◆ Task requirements:
Every entry needs to be given again exactly as it reads.

◆ Records for the task:
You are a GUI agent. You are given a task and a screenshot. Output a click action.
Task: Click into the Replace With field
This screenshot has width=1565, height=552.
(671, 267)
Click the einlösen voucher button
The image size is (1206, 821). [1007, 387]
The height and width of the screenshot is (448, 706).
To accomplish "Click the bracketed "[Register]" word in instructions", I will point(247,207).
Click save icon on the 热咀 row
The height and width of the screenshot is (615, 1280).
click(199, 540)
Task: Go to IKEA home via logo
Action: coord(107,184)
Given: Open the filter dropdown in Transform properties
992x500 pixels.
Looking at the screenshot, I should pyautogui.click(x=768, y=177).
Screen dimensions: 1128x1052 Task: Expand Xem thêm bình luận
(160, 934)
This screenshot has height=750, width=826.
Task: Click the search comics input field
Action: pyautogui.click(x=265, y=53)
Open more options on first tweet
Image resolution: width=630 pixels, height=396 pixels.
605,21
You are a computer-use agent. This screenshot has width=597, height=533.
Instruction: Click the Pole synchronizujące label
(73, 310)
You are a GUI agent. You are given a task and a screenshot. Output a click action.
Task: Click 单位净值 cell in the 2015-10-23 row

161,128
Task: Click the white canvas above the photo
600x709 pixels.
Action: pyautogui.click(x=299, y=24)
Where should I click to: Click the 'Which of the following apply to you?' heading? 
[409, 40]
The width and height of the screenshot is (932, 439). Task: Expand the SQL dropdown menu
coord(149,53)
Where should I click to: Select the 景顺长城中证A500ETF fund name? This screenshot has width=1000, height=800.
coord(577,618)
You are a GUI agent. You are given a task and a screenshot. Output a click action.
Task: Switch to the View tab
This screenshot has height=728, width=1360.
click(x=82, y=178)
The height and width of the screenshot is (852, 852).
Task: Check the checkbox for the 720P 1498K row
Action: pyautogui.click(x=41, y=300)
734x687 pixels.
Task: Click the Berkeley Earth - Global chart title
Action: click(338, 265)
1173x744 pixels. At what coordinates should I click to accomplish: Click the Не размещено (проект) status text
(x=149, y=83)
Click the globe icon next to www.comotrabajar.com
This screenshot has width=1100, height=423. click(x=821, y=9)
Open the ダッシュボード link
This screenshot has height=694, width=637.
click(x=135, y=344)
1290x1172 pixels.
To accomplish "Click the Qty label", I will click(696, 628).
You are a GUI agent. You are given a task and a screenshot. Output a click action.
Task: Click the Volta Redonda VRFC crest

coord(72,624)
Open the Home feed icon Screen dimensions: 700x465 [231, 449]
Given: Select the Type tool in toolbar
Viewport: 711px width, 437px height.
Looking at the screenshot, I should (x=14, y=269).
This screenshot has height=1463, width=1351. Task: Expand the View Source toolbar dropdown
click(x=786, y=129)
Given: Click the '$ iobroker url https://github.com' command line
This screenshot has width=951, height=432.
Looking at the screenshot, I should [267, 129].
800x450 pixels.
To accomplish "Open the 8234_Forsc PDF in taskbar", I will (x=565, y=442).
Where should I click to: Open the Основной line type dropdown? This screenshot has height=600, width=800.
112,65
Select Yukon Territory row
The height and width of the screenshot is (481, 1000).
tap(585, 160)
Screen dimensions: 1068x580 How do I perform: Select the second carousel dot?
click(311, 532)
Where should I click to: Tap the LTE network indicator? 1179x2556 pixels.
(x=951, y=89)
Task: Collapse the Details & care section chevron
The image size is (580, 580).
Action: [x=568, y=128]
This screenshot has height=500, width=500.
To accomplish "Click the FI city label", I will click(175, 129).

◆ Task answer:
You are a GUI agent. You are given a task and a screenshot. Output a click action.
Task: Click into the Replace With field
This screenshot has width=1565, height=552.
(671, 267)
Click the einlösen voucher button
The image size is (1206, 821). [1007, 387]
The height and width of the screenshot is (448, 706).
To accomplish "Click the bracketed "[Register]" word in instructions", I will point(247,207).
Click save icon on the 热咀 row
The height and width of the screenshot is (615, 1280).
click(199, 540)
Task: Go to IKEA home via logo
Action: coord(107,184)
Given: Open the filter dropdown in Transform properties
992x500 pixels.
Looking at the screenshot, I should pyautogui.click(x=768, y=177).
Screen dimensions: 1128x1052 Task: Expand Xem thêm bình luận
(160, 934)
This screenshot has height=750, width=826.
Task: Click the search comics input field
Action: pyautogui.click(x=265, y=53)
Open more options on first tweet
Image resolution: width=630 pixels, height=396 pixels.
605,21
You are a computer-use agent. This screenshot has width=597, height=533.
Instruction: Click the Pole synchronizujące label
(73, 310)
You are a GUI agent. You are given a task and a screenshot. Output a click action.
Task: Click 单位净值 cell in the 2015-10-23 row

161,128
Task: Click the white canvas above the photo
600x709 pixels.
Action: pyautogui.click(x=299, y=24)
Where should I click to: Click the 'Which of the following apply to you?' heading? 
[409, 40]
The width and height of the screenshot is (932, 439). Task: Expand the SQL dropdown menu
coord(149,53)
Where should I click to: Select the 景顺长城中证A500ETF fund name? This screenshot has width=1000, height=800.
coord(577,618)
You are a GUI agent. You are given a task and a screenshot. Output a click action.
Task: Switch to the View tab
This screenshot has height=728, width=1360.
click(x=82, y=178)
The height and width of the screenshot is (852, 852).
Task: Check the checkbox for the 720P 1498K row
Action: pyautogui.click(x=41, y=300)
734x687 pixels.
Task: Click the Berkeley Earth - Global chart title
Action: click(338, 265)
1173x744 pixels. At what coordinates should I click to accomplish: Click the Не размещено (проект) status text
(x=149, y=83)
Click the globe icon next to www.comotrabajar.com
This screenshot has width=1100, height=423. click(x=821, y=9)
Open the ダッシュボード link
This screenshot has height=694, width=637.
click(x=135, y=344)
1290x1172 pixels.
To accomplish "Click the Qty label", I will click(696, 628).
You are a GUI agent. You are given a task and a screenshot. Output a click action.
Task: Click the Volta Redonda VRFC crest

coord(72,624)
Open the Home feed icon Screen dimensions: 700x465 [231, 449]
Given: Select the Type tool in toolbar
Viewport: 711px width, 437px height.
Looking at the screenshot, I should (x=14, y=269).
This screenshot has height=1463, width=1351. Task: Expand the View Source toolbar dropdown
click(x=786, y=129)
Given: Click the '$ iobroker url https://github.com' command line
This screenshot has width=951, height=432.
Looking at the screenshot, I should [267, 129].
800x450 pixels.
To accomplish "Open the 8234_Forsc PDF in taskbar", I will (x=565, y=442).
Where should I click to: Open the Основной line type dropdown? This screenshot has height=600, width=800.
112,65
Select Yukon Territory row
The height and width of the screenshot is (481, 1000).
tap(585, 160)
Screen dimensions: 1068x580 How do I perform: Select the second carousel dot?
click(311, 532)
Where should I click to: Tap the LTE network indicator? 1179x2556 pixels.
(x=951, y=89)
Task: Collapse the Details & care section chevron
The image size is (580, 580).
Action: [x=568, y=128]
This screenshot has height=500, width=500.
To accomplish "Click the FI city label", I will click(175, 129).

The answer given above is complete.